The unpopularity of the tax is no longer in doubt. If Bloomberg is running to the rescue, it’s because Preckwinkle and the commissioners who voted for the tax need rescuing. Almost seven of every 10 Cook County voters disapprove of the tax, according to a recent poll, and more than 8 of every 10 say they are less likely now to vote for Preckwinkle.

But, to be clear, this is no knock on the way Bloomberg does his political business. Sure, he’s a rich New Yorker butting into our local affairs, but that’s going to happen. Mayor Rahm Emanuel has collected big campaign donations from the likes of filmmaker Steven Spielberg and music mogul David Geffen. Emanuel’s opponent in the 2015 primary election for mayor, Jesus “Chuy” Garcia, pulled in money from the California State Council of the Service Employees International Union.

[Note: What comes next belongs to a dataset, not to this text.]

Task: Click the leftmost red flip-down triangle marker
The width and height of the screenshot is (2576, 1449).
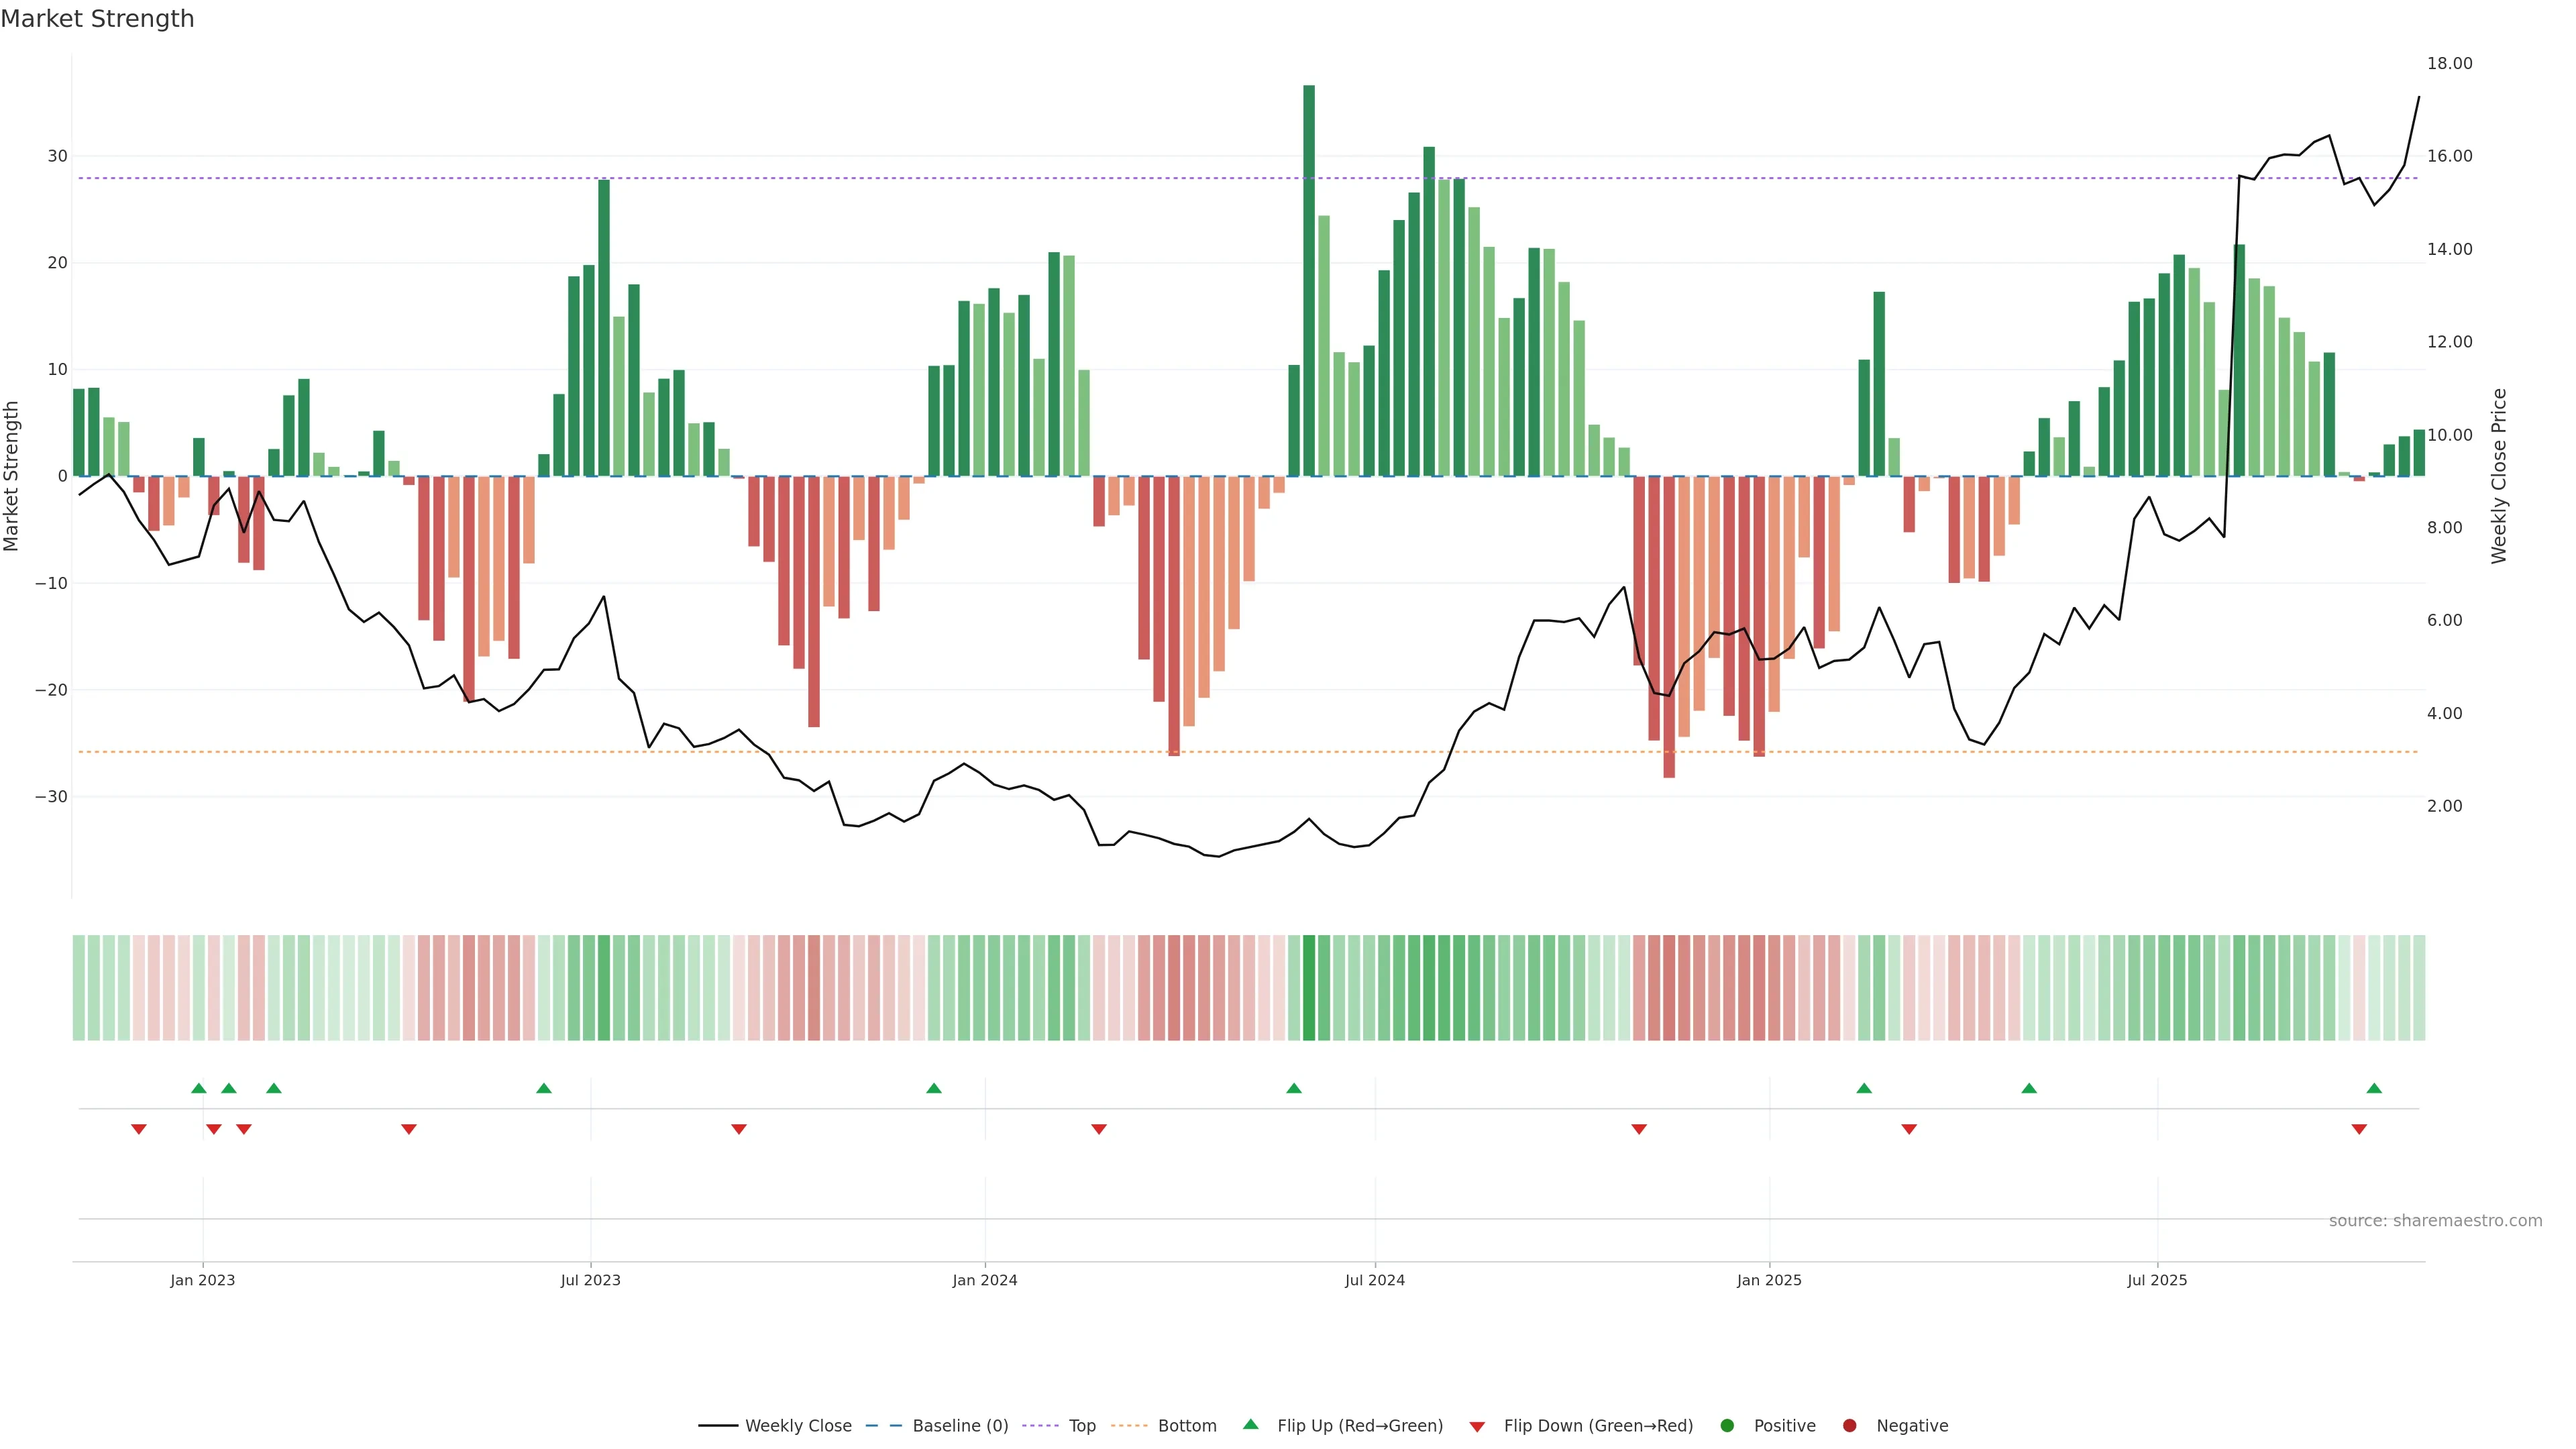Action: (139, 1129)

Campaign funding from local sources might be preferable to funding from “outsiders,” but what matters more is transparency in funding. Above all, you want to know who’s writing the checks and why.

A classic case of anti-democratic misdirection — where donors opposed a candidate for one reason while pretending to another reason — played out in a 2004 Supreme Court race between Democrat Gordon Maag and Republican Lloyd Karmeier. Judge Maag was thought to be sympathetic to defendants in worker’s compensation cases, so trial lawyers loved him, while Judge Karmeier was more closely aligned with the business owners sued by those trial lawyers.

But that wasn’t an issue likely to excite the voters, so before long some of the bigger donors whipped up the entirely fake issue of who was “softer” on crime.

The ads “were about crime, about beating up the little old ladies, the drug dealers running free on the playground,” Cindi Canary, the elections reform advocate, later lamented to the Sun-Times. “But if you look at the money, on one side it was the plaintiffs’ bar and the other side it was the defense bar. So in some sense you have an election that in some ways was really hijacked.”

Welcome to Chicago, Mr. Bloomberg. This may be a town that, famously, doesn’t “want nobody that nobody sent.” But you’re here, and you’re aboveboard and honorable in your intentions, even if you’re wrong.

And Preckwinkle still has to explain that extra $1.44 hit on a 12-pack of pop.